Nonresponse to yen selloff backs Japan's stance on volatility: Noda

by Shinya Ajima

Kyodo News

WASHINGTON — Japan may have been the biggest beneficiary this weekend when the Group of Seven leading economies responded ambiguously about its currency intervention last month, which drew fire from U.S. and European lawmakers.

It is almost impossible for Japan to step into the currency market to weaken the yen if its G7 peers oppose it.
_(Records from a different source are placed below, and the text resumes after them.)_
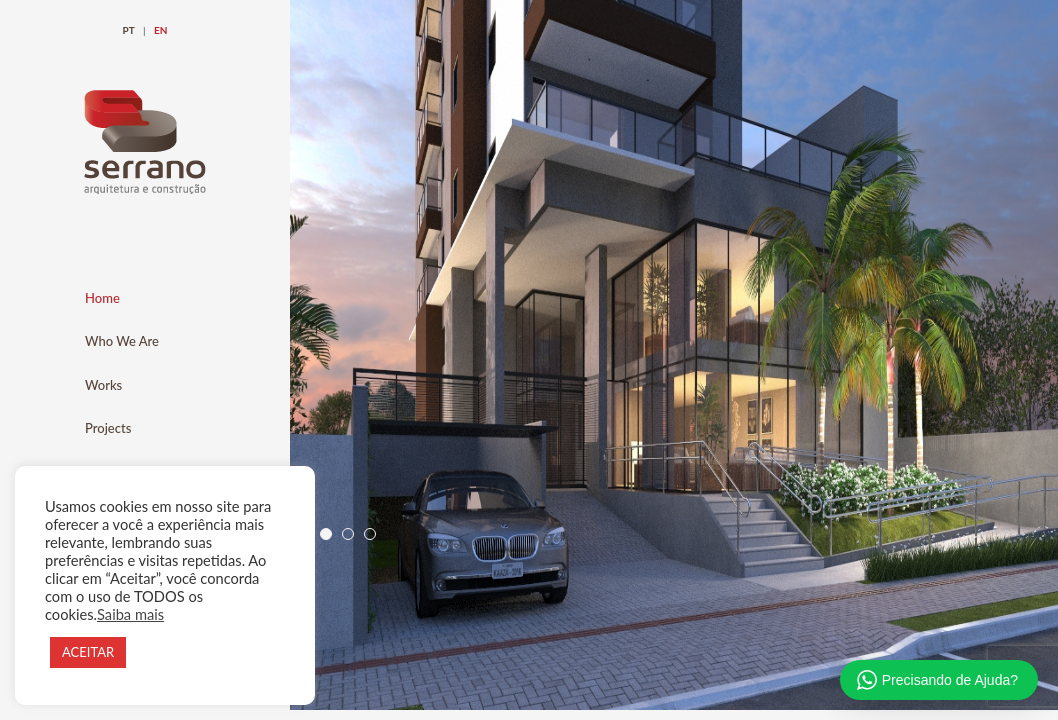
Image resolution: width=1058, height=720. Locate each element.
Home (102, 298)
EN (160, 30)
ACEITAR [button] (88, 652)
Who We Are (122, 341)
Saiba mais (130, 614)
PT (129, 30)
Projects (108, 428)
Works (103, 385)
But given their vague response to the intervention — Japan’s first in more than six years — Tokyo is believed to have won more leeway to go it alone.

“I explained our currency intervention,” Finance Minister Yoshihiko Noda told reporters after the group met over dinner Friday. “The discussions did not broaden after my explanation,” he added, suggesting he faced no criticism from the other G7 members — Britain, Canada, France, Germany, Italy and the U.S.

Noda said that during the meeting in Washington, the G7 reconfirmed it will not tolerate excess volatility in foreign-exchange rates because of fears of its negative fallout on economic and financial stability, calling the agreement between members an “achievement” for Japan.

The yen rose to a fresh 15-year high of 81.72 to the dollar on Friday in New York in expectation of further monetary easing by the U.S. Federal Reserve, breaking out of the ¥85 range it was left in after the intervention on Sept. 15.

Japan did not clarify its next move.

“If we said we are planning another intervention, then we would have been forced to explain more,” a senior Japanese official said on condition of anonymity.

Some market participants, though, have begun raising concerns about additional intervention.

“If the United States keeps quiet, then Japan has a chance to do it again, even if European members disagree,” said Osamu Takashima, chief FX strategist at Citibank Japan Ltd.

U.S. Treasury Secretary Tim Geithner made no specific comment on Japan’s intervention when he held bilateral talks with Noda on Saturday, according to Japanese officials. But there are also views that the G7′s silence does not necessarily constitute a green light for Japan.

“It certainly does not mean Japan can intervene more easily next time,” a conference source said, adding that G7 simply didn’t have enough time to discuss Japan’s intervention.

The G7, which has been losing its predominance as a premier international forum to discuss economic and financial issues to the wider Group of 20, held only a dinner session that lasted about three hours and refrained from issuing a joint statement — its main tool for communicating with the world.

The Chinese currency was a more significant issue at the meeting, the source said, while underlining that the G7 “may have put priority on finding unity in pushing China” to allow the yuan to appreciate at a faster pace.

After staging the intervention last month, Japan was criticized by some U.S. and European lawmakers who said Tokyo’s action will complicate their efforts to persuade Beijing to adopt a more flexible currency system.

But such criticisms have been put on the back burner, at least for now.

The G7, as well as the annual meetings of the International Monetary Fund and the World Bank, also held this weekend in Washington, revolved around talk of a “currency war” at a time when emerging market and other economies, such as China and South Korea, have been racing to undervalue their currencies to keep their exports competitive.

The G7 members also confirmed that they will jointly request those major developing economies with current account surpluses to adopt a more flexible currency system and let their exchange rates reflect economic fundamentals.